* _Direction 1_:
In the article on the C++ assignment operator, what was the title of the author's earlier article, and where did it appear?
* _Direction 2_:
Pick up the article on the C++ assignment operator after its final line, and write what comes next.

The Assignment Operator Revisited

The Assignment Operator Revisited
by Richard Gillam
Advisory Software Engineer, Text & International
IBM Center for Java Technology–Silicon Valley

If you think you know it all in the C++ world, it must mean you’re not talking to your colleagues very much. If I had any pretensions to knowing it all when I wrote my assignment-operator article ("The Anatomy of the Assignment Operator," C++ Report, Nov/Dec 1997), they didn’t last long afterwards.

The assignment-operator article drew a huge response, with a lot of people sending me corrections and disagreements of various kinds. The issues have been mounting up, so I thought maybe a follow-on article to discuss the issues would be appropriate.

The big mistake

One I heard about almost instantly from several people (and which I’m really glad I heard about before delivering a talk on this subject at C++ World) was a rather serious mistake. When I first did this article, I had the big "right answer" like this:

TFoo&
TFoo::operator=(const TFoo& that)
{
    if (this != &that) {
        TSuperFoo::operator=(that);
        TBar* bar1 = 0;
        TBar* bar2 = 0;

        try {
            bar1 = new TBar(*that.fBar1);
            bar2 = new TBar(*that.fBar2);
        }
        catch (...) {
            delete bar1;
            delete bar2;
            throw;
        }

        delete fBar1;
        fBar1 = bar1;
        delete fBar2;
        fBar2 = bar2;
    }
    return *this;
}

This was wrong, and it was caught in the review process. The problem here is that if you’re trying to transactionize the assignment, so that either all of it happens or none of it happens, this breaks that. If an exception occurs trying to new up bar1 or bar2, the TFoo part of the object won’t have changed, but the TSuperFoo part will have. The call to TSuperFoo::operator=() can’t go at the top of the function.

As I said, this was caught during the review process. So when the article ran, this example looked like this:

TFoo&
TFoo::operator=(const TFoo& that)

* _Information provided_:
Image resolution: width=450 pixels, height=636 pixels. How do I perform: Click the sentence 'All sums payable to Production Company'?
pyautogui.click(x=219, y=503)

* _Exercise result 1_:
"The Anatomy of the Assignment Operator," in C++ Report, Nov/Dec 1997.

* _Exercise result 2_:
{
    if (this != &that) {
        TBar* bar1 = 0;
        TBar* bar2 = 0;

        try {
            bar1 = new TBar(*that.fBar1);
            bar2 = new TBar(*that.fBar2);
        }
        catch (...) {
            delete bar1;
            delete bar2;
            throw;
        }

        TSuperFoo::operator=(that);
        delete fBar1;
        fBar1 = bar1;
        delete fBar2;
        fBar2 = bar2;
    }
    return *this;
}

Unfortunately, that’s wrong too. The problem is we’re still hosed if TSuperFoo’s assignment operator can also throw an exception, which is a reasonable thing to expect. If we succeed in creating our TBar objects, but TSuperFoo::operator=() fails to create whatever he needs to (presumably he’s also transactionized), the object will correctly be left untouched, but we’ll leak the new TBars we created. So the right answer (he said sheepishly) is this:

TFoo&
TFoo::operator=(const TFoo& that)
{
    if (this != &that) {
        TBar* bar1 = 0;
        TBar* bar2 = 0;

        try {
            bar1 = new TBar(*that.fBar1);
            bar2 = new TBar(*that.fBar2);
            TSuperFoo::operator=(that);
        }
        catch (...) {
            delete bar1;
            delete bar2;
            throw;
        }

        delete fBar1;
        fBar1 = bar1;
        delete fBar2;
        fBar2 = bar2;
    }
    return *this;
}

The call to TSuperFoo::operator=() has to go inside the try. Notice that it goes after we create the new TBars. We want to make sure creating the TBars has succeeded before we call TSuperFoo::operator=() because TSuperFoo::operator=() might succeed, changing the object, and we only want to change the object if we can carry out the whole assignment operation.

One interesting consequence of this is that you can imagine a class with a fairly deep inheritance chain where every class up the chain has other objects it owns. You’d call an assignment operator low in the chain, it’d create the objects it needs, then it’d call its parent, which would create the objects it needs and call its parent, and so on up the chain. Eventually, all of the new objects would have been created and would be pointed to by temporary variables on the stack. Then, at the root level, the assignment would finally begin to be carried out, with objects being deleted and the object’s data members being changed as each function returned. So the allocations happen in one order and the assignments and deletions happen in reverse order, which feels kind of awkward at first glance, but it gets the job done. It also means that there has to be enough free memory to hold two instances of every subobject, but there really isn’t a safe way around allocating all the extra memory.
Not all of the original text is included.